A while back — following the repair of a C64 — I posted about testing the PLA replacement that I had used. In the great video on that topic shared by MindFlareRetro, Eslapion mentions two possible tests for a PLA replacement. One of these I covered in my post back then. The other test involves using a Super Zaxxon game cartridge.
Due to the unique way of bank switching implemented by that module, it seems to be particularly vulnerable to glitches produced by PLA replacements. Less-than-perfect replacements tend to produce crashes or skewed graphics when running that game.
I don’t own a Super Zaxxon cartridge and they seem to be hard to find these days. So I thought it might be fun to create my own replica. Doing the research for this project, I came across a post on the Lemon64 board. It turned out I was lucky: Siem Appelman had already examined the original module and documented the essential parts of the schematic. I contacted him and he was willing to share his findings, including his own design for a reduced version that would require a single memory chip, only.

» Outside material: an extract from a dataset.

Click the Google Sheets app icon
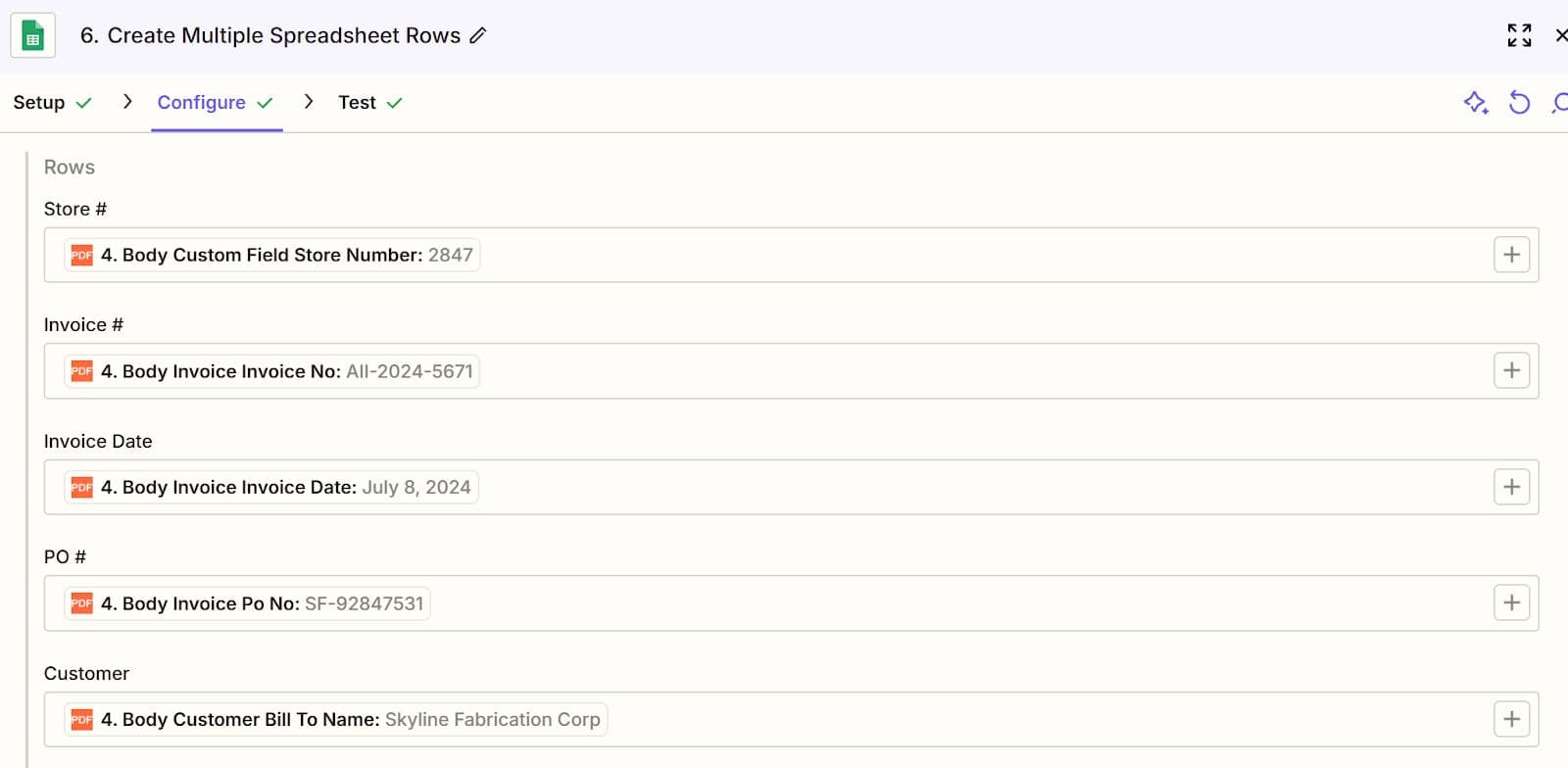The width and height of the screenshot is (1568, 768). [x=32, y=34]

I opted for a W27C512 EEPROM chip because I had plenty of them lying around and they seem to be the cheapest parallel PROM chips around these days. You can get them for less than 0.50€ each on eBay. With Siem’s simplified design, only the lower 32KiB are used and need to be programmed like this:
$0000 lower $1000 bytes (4KiB) mapped to $8000 $1000 lower $1000 bytes (4KiB) mapped to $9000 $2000 $2000 bytes, bank 0 (8KiB) mapped to $A000 $4000 lower $1000 bytes (4KiB) mapped to $8000 $5000 lower $1000 bytes (4KiB) mapped to $9000 $6000 $2000 bytes, bank 1 (8KiB) mapped to $A000
The game switches between the upper banks 0 and 1 by reading the contents of the lower memory either starting at $8000 or $9000.

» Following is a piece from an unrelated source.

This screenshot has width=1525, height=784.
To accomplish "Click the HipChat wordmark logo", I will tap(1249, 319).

After rounding out the schematics with general knowledge on C64 cartridges gained from Jani’s excellent post, I first wanted to create a prototype to ensure that the design would be working. For this, I tried to use my expansion port breakout board that I had created for the 74LS279 test circuit. But I soon realized that connecting all the data and address lines to the EPROM using jumper wires wasn’t only
a pain in the rather tedious but also very unstable.
So, I created a new revision of the breadboard adapter that allows for an optional 27C512 or 27C020 EPROM to be placed on the PCB and to be connected directly. Using this new board, I finally managed to create a working prototype!
Actually, the prototype turned out to be working too well. When I connected it to my C64 that is featuring the replacement PLA, I was a little disappointed that I still didn’t see any crashes or broken graphics. It remains to be examined whether this is due to the modified schematics or to an exceptionally well working PLA replacement, although I suspect the former.
I did a few more experiments and found that driving the CE/OE line with two diodes and a pull-up resistor instead of the two NAND gates would still work on an unmodified C64 but would crash when using an EPROM based PLA replacement.
Then I lost interest in the subject and instead decided to layout a nice PCB to turn my prototype into a fully functional Super Zaxxon replica. The layout of the components was quite easy but I turned it up a notch by branding the PCB with the Super Zaxxon logo. This time, I ordered the boards from PCBWay again and they did good job producing the somewhat unusual design at a very reasonable price. It would actually be a waste to hide the beauty in a cartridge case. Maybe a transparent one would do.
The BOM for this replica is quite short. Apart from the PCB and the optional DIP sockets there are only 4 different kinds of components:
|1||U2||74LS00 quad 2-input NAND gate||eBay|
|1||U3||74LS74 dual edge-triggered flip-flop||eBay|
|1||U4||W27C512 64k-8bit EEPROM||eBay|
All in all, this was again a fun project with many things to learn along the way.
More than a year has passed since I finished this project. Since then, I’ve been asked for help multiple times by people trying to reproduce the cartridge. Most are actually having trouble creating the ROM image and looking back, my notes on that part could have been more elaborate. So I though I might give some additional hints.
The starting point is the Super Zaxxon CRT file intended for the use with an emulator. This file actually consists of 3 separate ROM images: one 4k part and two 8k parts. The
cartconv tool can be used to display the details:
$ cartconv.exe -f Super_Zaxxon.crt CRT Version: 1.0 Name: superzax Hardware ID: 18 (Zaxxon) Mode: exrom: 0 game: 0 (16k Game) offset sig type bank start size chunklen $000040 CHIP ROM #000 $8000 $1000 $1010 $001050 CHIP ROM #000 $a000 $2000 $2010 $003060 CHIP ROM #001 $a000 $2000 $2010 total banks: 3 size: $005000
The same tool is used to extract the total 20k of raw binary data which must then be cut into those three separate files. These three files are then concatenated into the final BIN file for the EEPROM exactly as described above. (Yes, the 4k part has to be included four times.)
One more news I’d like to share on this topic: in the meantime, I found someone who created for me the perfect case for this cartridge. What do you think?